In the past year, four River Forest children have been injured in bike accidents. That worried and even frightened River Forest moms Susan Lucci and Sue Gee. Rather than complain and wring their hands, they decided to do something. They came up with a bike-safety program – All Heads in Helmets – that not only is educational and rewarding, it may also be changing some kids’ behavior.

Lucci and Gee get the word out that, while riding a bike, you’ve got to protect your head. They focus on safety gear proven to cut the risk that kids will lose their most irreplaceable asset: their brains.

“If you had a $100,000 crystal bowl, would you ride around with it unprotected?” Lucci asked, not so rhetorically. “No, you’d protect it carefully.”

“Why are we waiting for tragedy?” Lucci asked.

Over the spring and summer, All Heads in Helmets has hosted presentations around the village, at schools, at the park district and at the library. On Saturday, Sept. 12, they held one at the Clear Sky Festival in Keystone Park.

Lucci praised the village’s elected and appointed officials, saying they’ve been very supportive of the program.

Besides education, AHIH looks to incentivize safety, rewarding a few kids seen wearing helmets with raffled prizes like iPods, iTunes gift cards and even new bikes. Dan’s Bike Shop, Barnard’s Schwinn, Panera Bread and iTunes have all contributed prizes.

Kids can go to the library, park district and village hall and drop off the citations. Four tickets are drawn every month in June through August. A fourth drawing was held at the Clear Sky Festival; there will be another drawing in October.

While there’s the possibility police will take a tougher line in enforcement, they don’t appear inclined to do that yet. River Forest’s police chief, Frank Limon, an enthusiastic supporter of All Heads in Helmets, said he’d prefer to keep it voluntary.

“That’s the route we want to go,” he said. “We’re looking for voluntary compliance.”

Limon said his officers also liked the positive interaction that passing out the incentive citations affords them with the village’s youth, calling it a “win-win situation.”

There have been obstacles. While the program has been well accepted at the village’s two grade schools, Willard and Lincoln, it’s been more of a slog in the middle school.

“The older kids don’t think it’s cool,” said Lucci.

Whether they realize their mortality or not, older kids are getting hurt. A seventh grader was recently hit by a car backing out of a driveway and suffered broken ribs. Another child was stuck last year, suffering broken ribs, collar bone and wrist, but no head injury, despite his helmet being demolished.

Objective
Tell whether each statement agrees with the article on River Forest's bike-safety program, giving yes or no and quoting the words from the article that settle it. 1. Police chief Frank Limon would prefer that helmet wearing stay voluntary. 2. The program has met its strongest resistance at the village's two grade schools. 3. Barnard's Schwinn is one of the businesses that contributed prizes.

Supplied material
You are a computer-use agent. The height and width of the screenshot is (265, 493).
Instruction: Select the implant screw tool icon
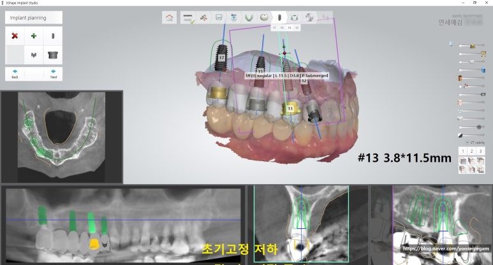pyautogui.click(x=53, y=36)
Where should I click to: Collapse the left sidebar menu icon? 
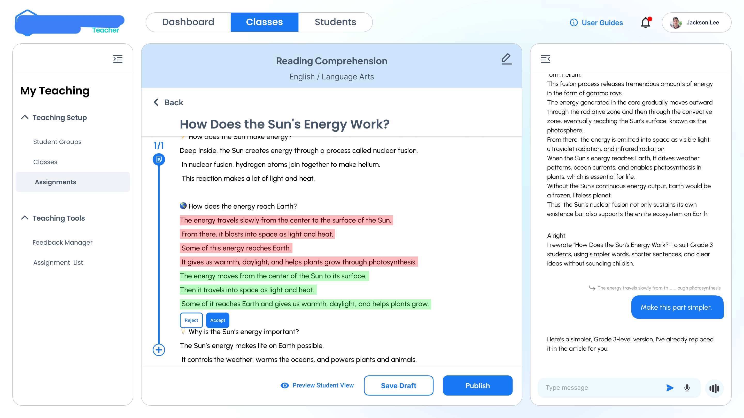[118, 59]
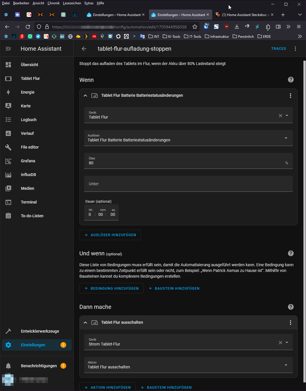Open the Auslöser dropdown

click(x=188, y=138)
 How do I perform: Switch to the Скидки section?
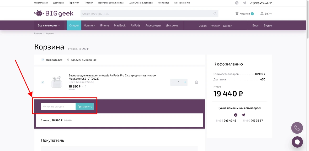(x=74, y=25)
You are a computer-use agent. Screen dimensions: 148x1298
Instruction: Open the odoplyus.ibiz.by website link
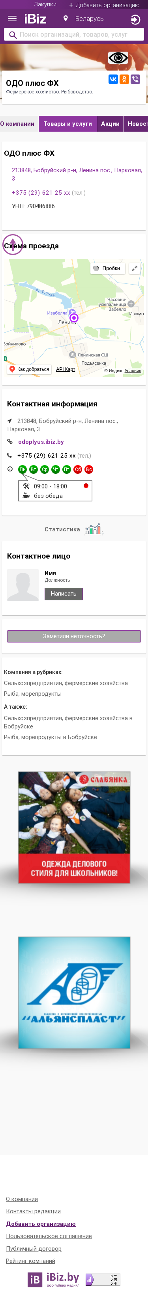(41, 441)
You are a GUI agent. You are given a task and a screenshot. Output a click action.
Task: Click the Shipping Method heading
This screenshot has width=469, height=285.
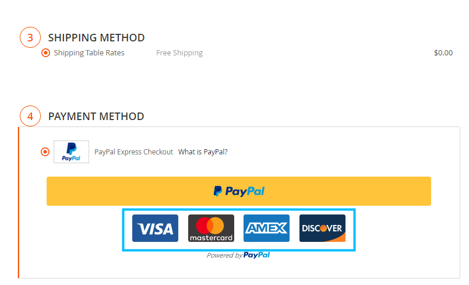click(x=96, y=38)
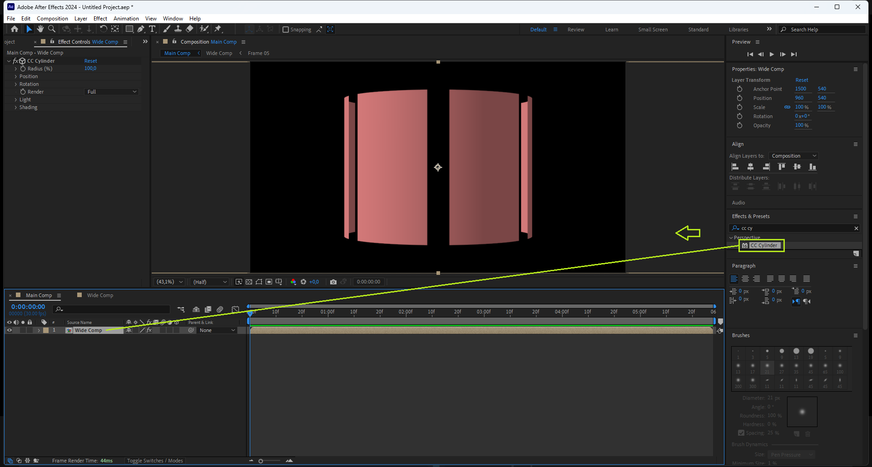Screen dimensions: 872x467
Task: Click the Home icon in toolbar
Action: (x=15, y=29)
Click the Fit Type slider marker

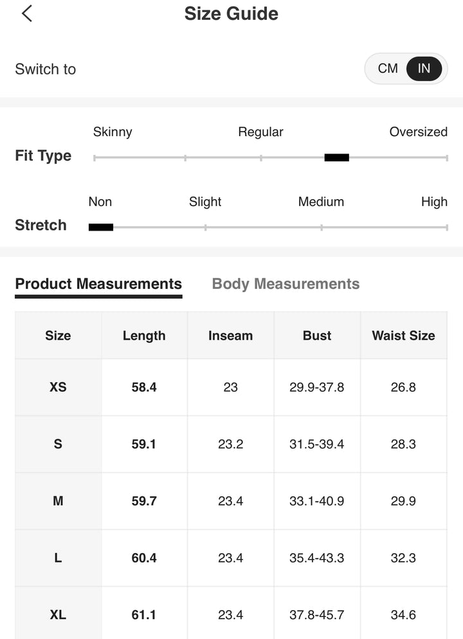tap(336, 157)
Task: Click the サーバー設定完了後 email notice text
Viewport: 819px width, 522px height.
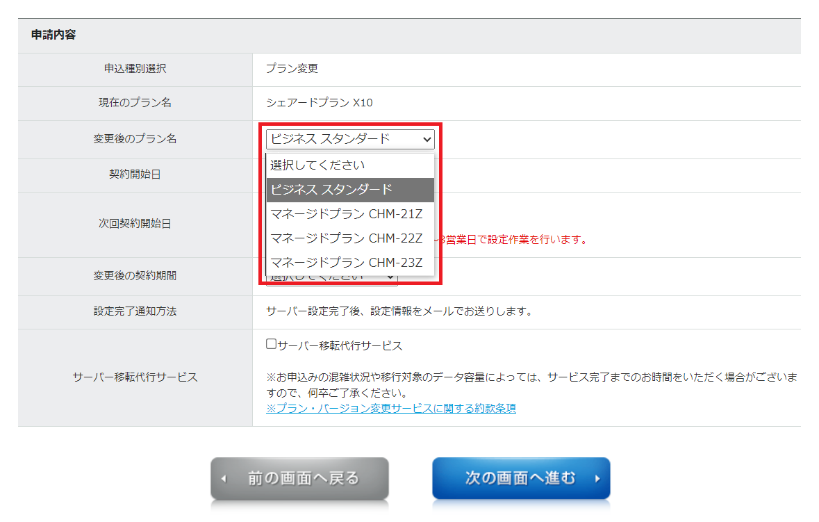Action: click(399, 311)
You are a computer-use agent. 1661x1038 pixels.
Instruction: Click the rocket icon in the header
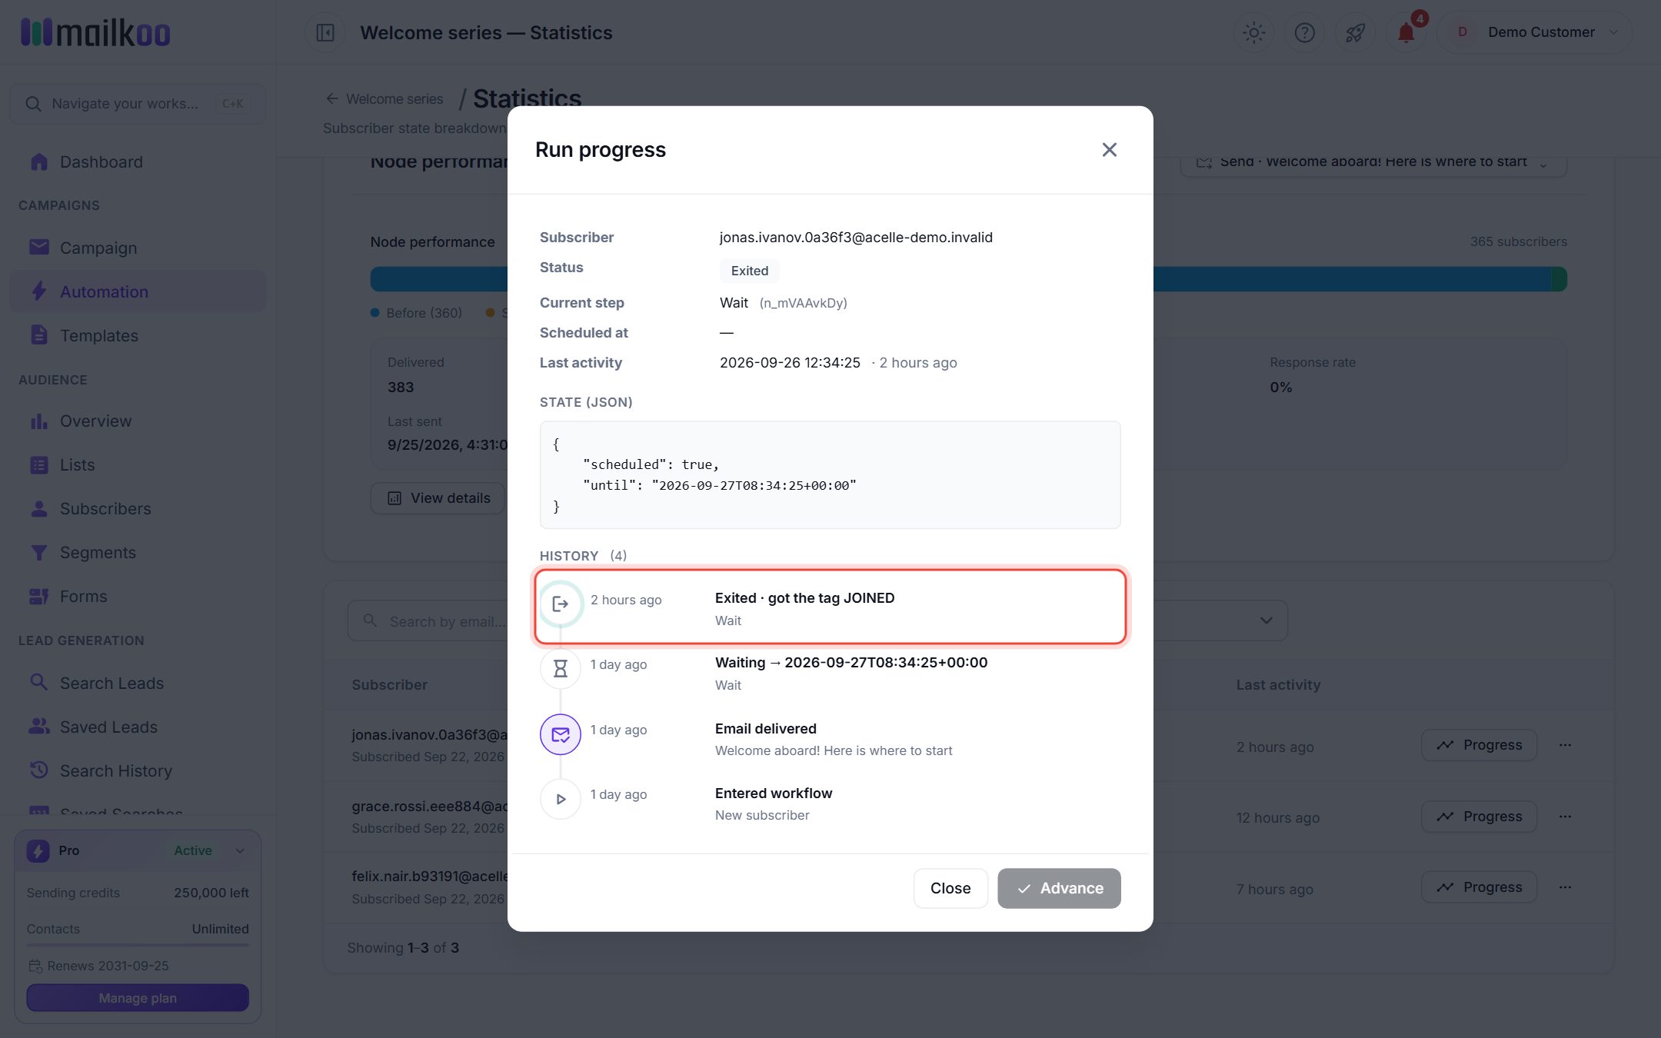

Completed task
1. Yes: "River Forest’s police chief, Frank Limon, an enthusiastic supporter of All Heads in Helmets, said he’d prefer to keep it voluntary."
2. No: "While the program has been well accepted at the village’s two grade schools, Willard and Lincoln, it’s been more of a slog in the middle school."
3. Yes: "Dan’s Bike Shop, Barnard’s Schwinn, Panera Bread and iTunes have all contributed prizes."